▼

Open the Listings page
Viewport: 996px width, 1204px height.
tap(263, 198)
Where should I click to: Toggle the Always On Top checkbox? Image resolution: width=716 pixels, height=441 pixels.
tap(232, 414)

▲

[WORK REQUEST]: Each entry above needs to be returned exactly as written.

[OUTPUT FOR THIS TASK]:
Open the Listings page
Viewport: 996px width, 1204px height.
tap(263, 198)
Where should I click to: Toggle the Always On Top checkbox? Image resolution: width=716 pixels, height=441 pixels.
tap(232, 414)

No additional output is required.